Pompeo setzt das iranische Regime unter starken Druck

Außenminister Mike Pompeo traf am Samstag während seines hastig organisierten Nahost-Besuchs in Saudi-Arabien ein; die Vereinigten Staaten bemühen sich um Unterstützung neuer gegen den Iran gerichteter Sanktionen. Der Besuch des – erst vor zwei Tagen vereidigten – Pompeo in Riad, Jerusalem und Amman hängt damit zusammen, dass Präsident Donald Trump über eine Kündigung des 2015 mit dem Iran geschlossenen Nuklearabkommens, das von den europäischen Mächten immer noch unterstützt wird, entscheiden muss.

In Amerika lebende iranische Geschäftsleute wurden wegen des Verkaufs von Autoteilen an den Iran verhaftet

SAN FRANCISCO, den 28. April (Xinhua) – Drei Geschäftsleute der Strandgegend von San Francisco wurden örtlichen Medien zufolge beschuldigt, im Verstoß gegen die von den USA über Teheran verhängten Handels-Sanktionen an den Iran Autoteile verkauft zu haben; sie wurden verhaftet.
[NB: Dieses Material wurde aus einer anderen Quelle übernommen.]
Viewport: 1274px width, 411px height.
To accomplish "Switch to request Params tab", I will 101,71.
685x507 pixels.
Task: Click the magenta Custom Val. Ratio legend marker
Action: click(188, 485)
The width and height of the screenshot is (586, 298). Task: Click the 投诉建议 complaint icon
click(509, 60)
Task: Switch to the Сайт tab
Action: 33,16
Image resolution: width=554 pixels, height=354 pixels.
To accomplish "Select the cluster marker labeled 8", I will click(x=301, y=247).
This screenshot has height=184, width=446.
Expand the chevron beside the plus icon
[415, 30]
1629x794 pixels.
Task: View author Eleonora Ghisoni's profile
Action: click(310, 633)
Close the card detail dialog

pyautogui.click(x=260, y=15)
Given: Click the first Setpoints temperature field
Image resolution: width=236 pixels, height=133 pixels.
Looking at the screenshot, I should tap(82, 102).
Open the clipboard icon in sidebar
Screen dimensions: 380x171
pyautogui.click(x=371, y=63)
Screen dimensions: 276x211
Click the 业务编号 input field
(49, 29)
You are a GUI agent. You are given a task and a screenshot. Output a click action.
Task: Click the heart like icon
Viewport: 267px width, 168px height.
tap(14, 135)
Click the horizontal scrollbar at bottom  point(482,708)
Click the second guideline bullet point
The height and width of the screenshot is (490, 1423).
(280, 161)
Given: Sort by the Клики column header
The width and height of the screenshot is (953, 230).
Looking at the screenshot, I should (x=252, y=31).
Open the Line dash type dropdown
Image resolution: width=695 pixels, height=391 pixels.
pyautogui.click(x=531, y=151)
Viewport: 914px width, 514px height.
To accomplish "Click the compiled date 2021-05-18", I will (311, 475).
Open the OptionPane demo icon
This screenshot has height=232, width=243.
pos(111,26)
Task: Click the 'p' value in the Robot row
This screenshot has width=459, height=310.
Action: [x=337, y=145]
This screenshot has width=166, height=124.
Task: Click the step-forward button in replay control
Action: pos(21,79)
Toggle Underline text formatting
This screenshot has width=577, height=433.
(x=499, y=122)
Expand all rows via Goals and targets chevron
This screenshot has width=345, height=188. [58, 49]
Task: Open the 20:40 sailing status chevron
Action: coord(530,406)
Am Samstag wurden Sadr Emad-Vaez, Pouran Aazad und Hassan Ali Moshir-Fatemi – Vertreter einer in Teheran ansässigen Handelsgesellschaft – wegen Beteiligung an Geschäften, darunter dem illegalen Export von Gütern nach dem Iran und wegen diesem Lande erwiesener Dienstleistungen angeklagt – so nach Angaben der Anklagebehörde des Distrikts Nordkalifornien.

Das iranische Regime gibt nach dem Verbot von „Telegram“ eine von den Mullahs gebilligte Nachrichten-App heraus

Mit Emoji, die Schleier tragende Frauen zeigen, welche Plakate mit der Aufschrift „Tod für Amerika“ tragen, hat das iranische Regime eine neue, selbstgemachte Nachrichten-App freigegeben. ‚Soroush’ trägt eine Reihe von Emoji, die verschleierte Frauen zeigen, welche Plakate mit einem politischen Text zeigen. Die App soll die populäre Nachrichten-App „Telegram“ ersetzen.